For Reseda Hack, being among the country’s CSEC top performers is an amazing accomplishment. It was important for this 17-year-old to do well, since according to her, “my parents uprooted their whole family from Bartica just so I could’ve attended QC.”

Hack, who made Meadow Brook, Georgetown, her adopted home, said that she is especially grateful for her achievement. Not only were her parents a main source of support, but her teachers and friends were as well. She hopes to continue at QC with the hope of pursuing an Associated Degree in Natural Sciences.

LESHANNA BINDAH – 15 Ones, 2 Twos, 2 Threes

Although Leshanna Bindah of Newtown, Georgetown had her heart set on claiming the top position at the CSEC exams this year, she nevertheless said that she was proud of her accomplishment.

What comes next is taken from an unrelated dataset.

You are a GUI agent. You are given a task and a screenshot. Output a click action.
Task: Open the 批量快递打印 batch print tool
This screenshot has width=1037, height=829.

“I thank those who worked tirelessly with me throughout the stressful period,” said the 17-year-old QC student. She was especially eager to thank several family members and teachers as well as some of her friends. As she heads to Sixth Form, Bindah said that she one day aspires to become a Psychologist, Fashion Designer and a model.

YASHODA SAMAROO – 15 Ones, 2 Twos

Sixteen-year-old Yashoda Samaroo certainly was not expecting what she was able to achieve at CSEC. But she is pleased that she got the necessary support to come out on top. This QC student from Lusignan, East Coast Demerara, is especially thankful to her parents, siblings and teachers, and God, too, for helping her along.

She plans to head to the University of Guyana where she will pursue studies in Law.

BEGUM BAKSH – 15 Ones, 1 Two

As she contemplates her career path, 17-year-old Begum Baksh is basking in the glory of her CSEC achievement. The Anna Regina Secondary student, who hails from Sparta Dam, Essequibo Coast, said that she is proud. She like the other top performers insisted that she could not have excelled had it not been for some key supporters in her life including her parents and, of course, teachers.

Although the top performer has a passion for Geography and Mathematics, she said that while she once dreamt of becoming a lawyer, she is yet to decide on a career pursuit.